Le nouveau chaos des scènes de danse asiatiques

Le Japon, en particulier, a entretenu une fascination persistante pour le régionalisme après la Seconde Guerre mondiale : le Musée d'art asiatique de Fukuoka, ouvert en 1999, prétend être « le seul musée au monde qui collectionne et expose systématiquement l'art moderne et contemporain asiatique ». Et bon nombre des sélectionneurs japonais qui dénichent des sons asiatiques pourraient être considérés comme des ethnomusicologues des temps modernes : le parti Shibuya DUGEM RISING tourne du funkot depuis 2010 ; Le collectif de DJ tokyoïtes Soi48 a répandu son amour du mor lam dans toute la région ; Murakami Kyoju et Kishino Yuichi effectuent régulièrement des pèlerinages au Myanmar pour découvrir la musique de cour percussive du pays, le hsaing waing ; et Hasegawa Yohei, qui a joué dans des groupes indépendants coréens comme Kiha and the Faces, met à profit sa connaissance encyclopédique du groove rare coréen et sinophone dans ses mix. Dans le domaine de la musique noise, l'Asian Meeting Festival et le Far East Network d'Otomo Yoshihide ont mis en relation Ryu Hankil (Corée), Yan Jun (Chine), Yuen Chee Wai (Singapour) et dj sniff (Hong Kong) avec des improvisateurs de toute la région.

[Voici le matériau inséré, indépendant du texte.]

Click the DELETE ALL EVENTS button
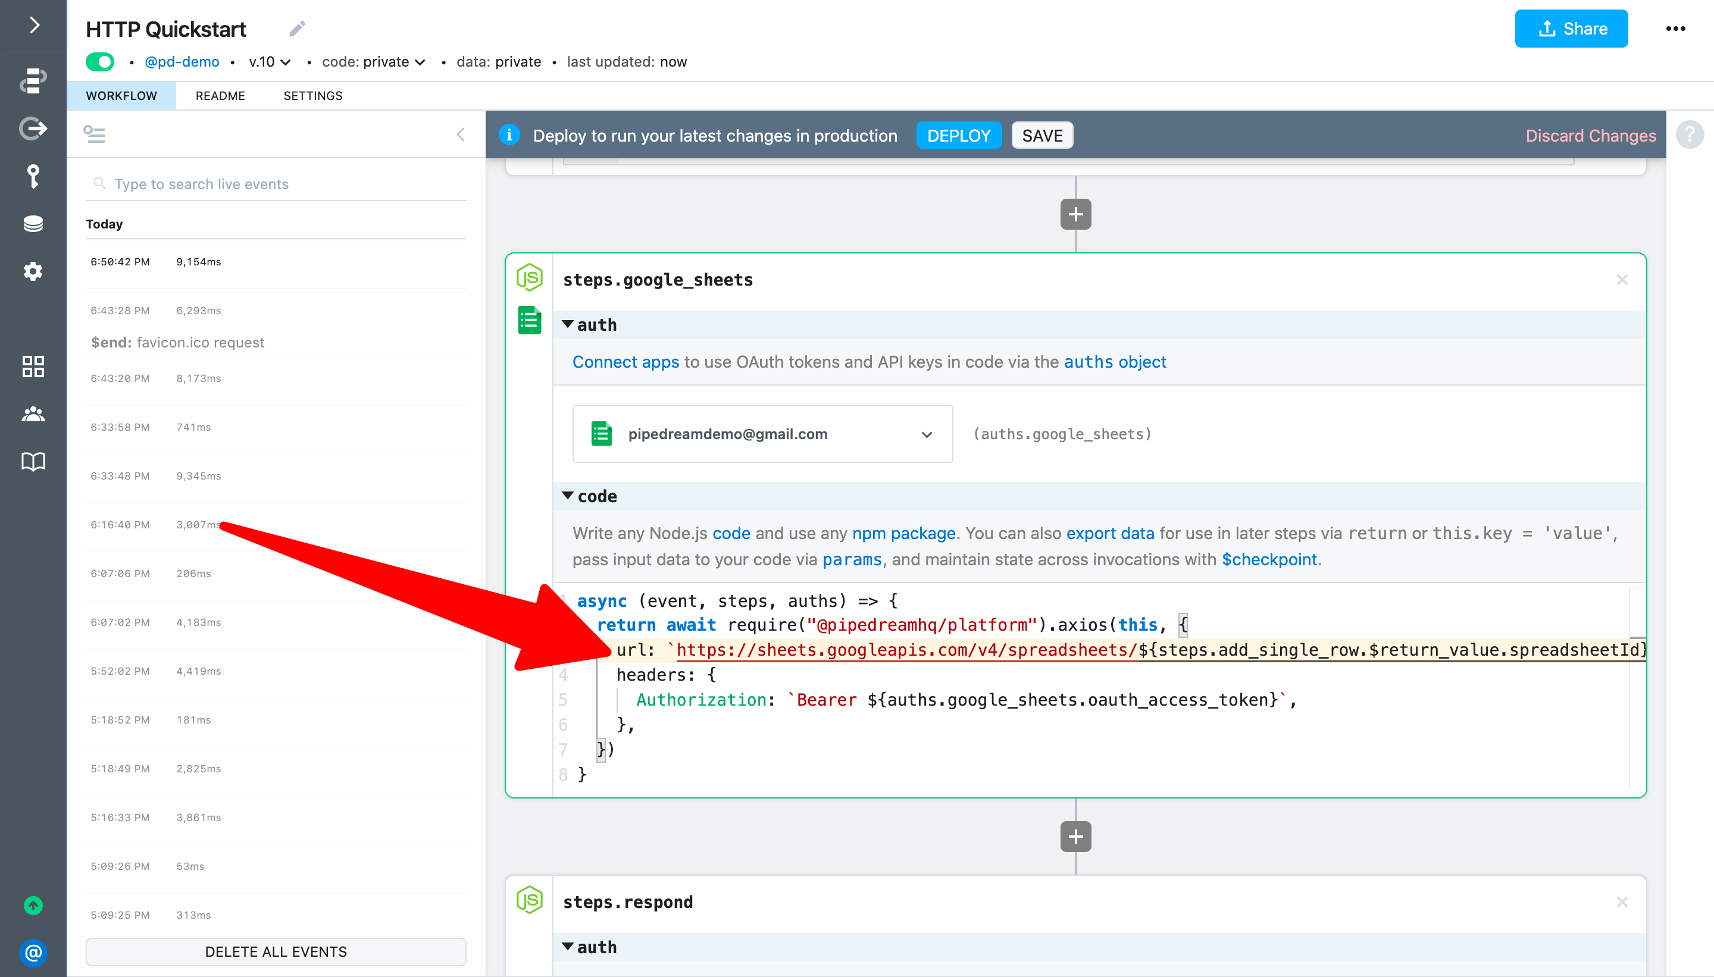The width and height of the screenshot is (1714, 977). tap(274, 951)
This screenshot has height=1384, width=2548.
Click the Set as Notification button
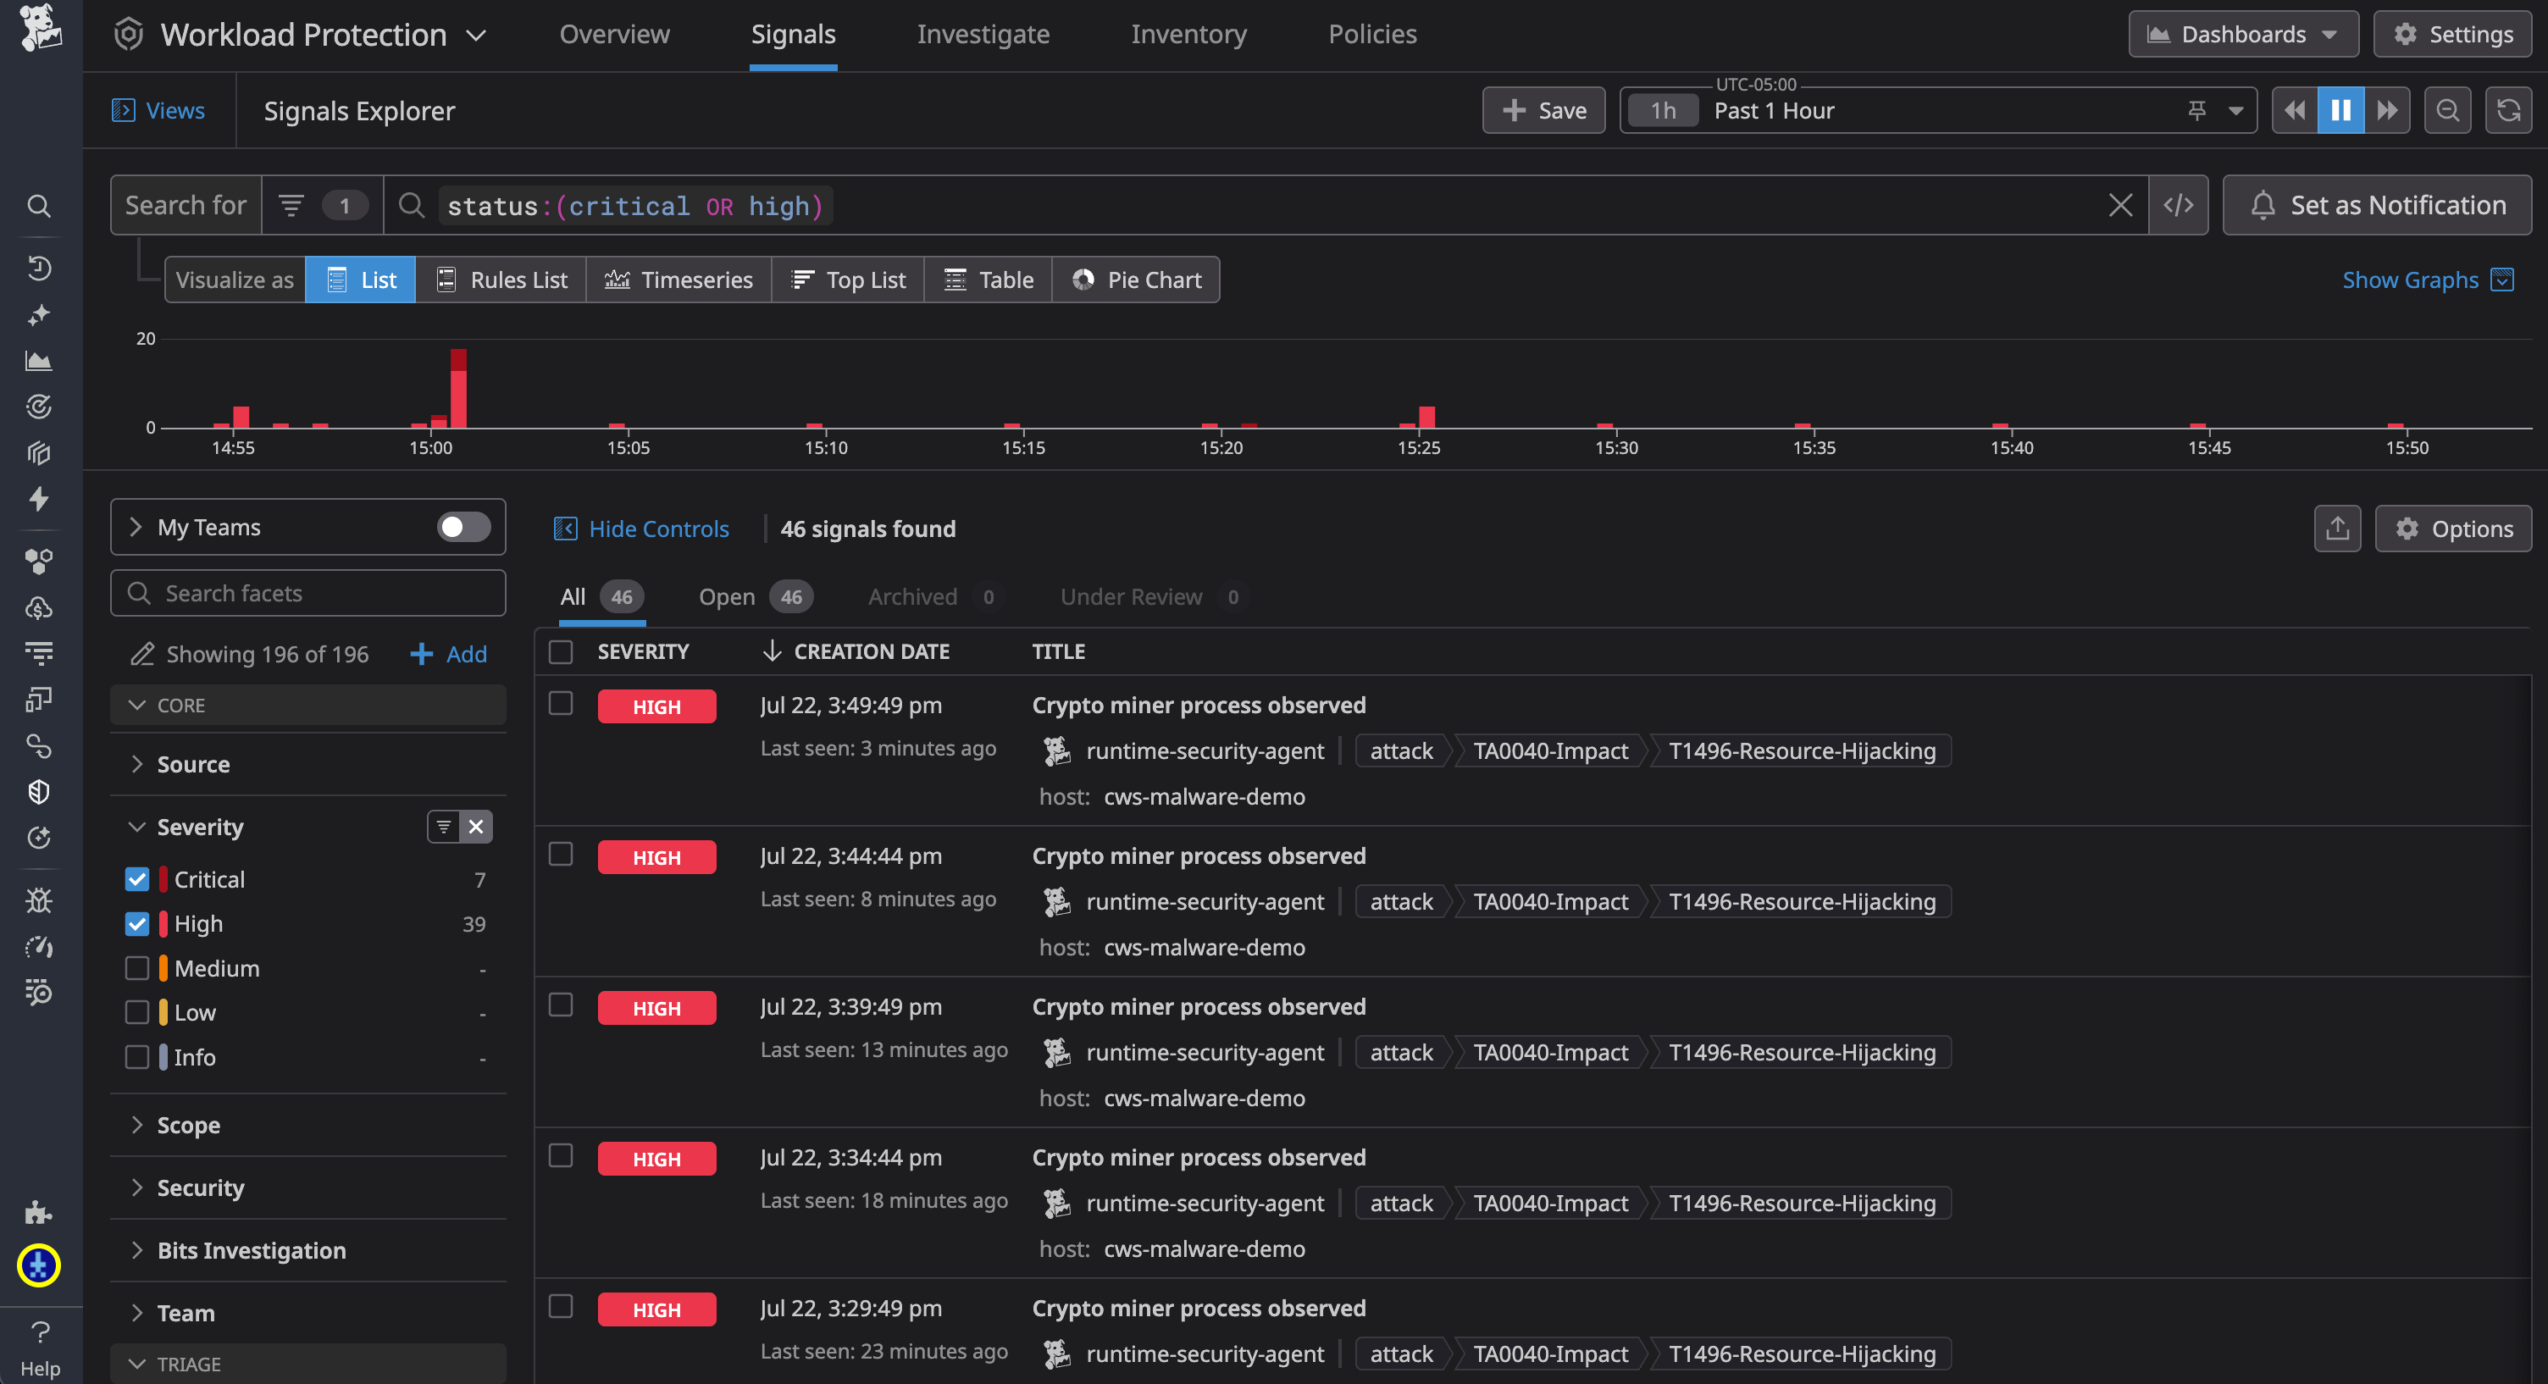click(x=2377, y=205)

L’histoire du panasiatisme au Japon n’est cependant pas innocente. Depuis la déclaration de l'historien de l'art japonais Okakura Kakuzō en 1903 selon laquelle « l'Asie est une », l'unité imaginée de cette région a servi de cri de ralliement contre l'impérialisme occidental, même si l'idée allait devenir un prétexte pour la conquête japonaise de vastes pans de la région pendant la guerre mondiale. II. Il est donc important de se demander : ce soi-disant nouvel interasiatisme est-il différent de ce que nous avons vu dans les mouvements artistiques et politiques passés ? Oui et non. C'est une critique courante selon laquelle le panasiatisme est principalement invoqué par des pays ou des individus d'Asie de l'Est, laissant de côté leurs homologues d'Asie du Sud-Est. En effet, la première tentative d'un mouvement musical pan-asiatique moderne aurait pu être la Ligue des compositeurs asiatiques, fondée en 1973. Ses membres fondateurs étaient originaires de Taiwan, de Hong Kong, du Japon et de la Corée du Sud, composant tous dans la tradition classique occidentale. et originaire de pays de ce côté-ci du rideau de fer. Mais le nouvel underground inter-asiatique, dirigé de plus en plus par des artistes d’Asie du Sud-Est, réarticule cette histoire à un niveau ascendant, scène par scène, reconnaissant ces différences irréconciliables tout en imaginant de nouvelles façons de penser la reconnaissance et la connexion mutuelles.

Les organisations DIY exploitent le financement institutionnel pour aider les scènes asiatiques locales à acquérir une plus grande reconnaissance. De 2018 à 2022, le festival d'arts expérimentaux de Manille WSK a participé à Nusasonic, un projet en collaboration avec le Yes No Klub d'Indonésie, le PlayFreely de Singapour et le CTM Festival de Berlin qui visait à rechercher « les cultures sonores et musicales expérimentales en Asie du Sud-Est, permettant le dialogue au sein de la région ». , avec l’Europe et au-delà. Présentant des articles en anglais sur les budots, le dangdut, la musique de protestation et le bruit, les recherches de Nusasonic, ainsi que leurs événements et leur album de compilation 2022. Tonalités communesplaident en faveur d’un nouvel interasiatisme dans la clandestinité.

Le résultat est que les artistes underground asiatiques se tournent moins vers l’Occident que vers leurs voisins comme sources d’inspiration. Berlin n'est plus le centre de l'univers des têtes de club, même si ces DJ leur rendent parfois visite. Au CTM cette année, le producteur thaïlandais Pisitakun a organisé une série intitulée Les trois sons de la révolutionfaisant appel au Coréen C Bong Sae (l'un des propriétaires de la salle DIY de Séoul ACS), à Teya Logos et au DJ malaisien Wanton Witch pour rassembler les fils communs de la protestation et du son dans leurs contextes respectifs. Associée à l'expérience commune de marginalisation de la diaspora, cette solidarité inter-asiatique a le potentiel de relier un groupe de personnes très disparates.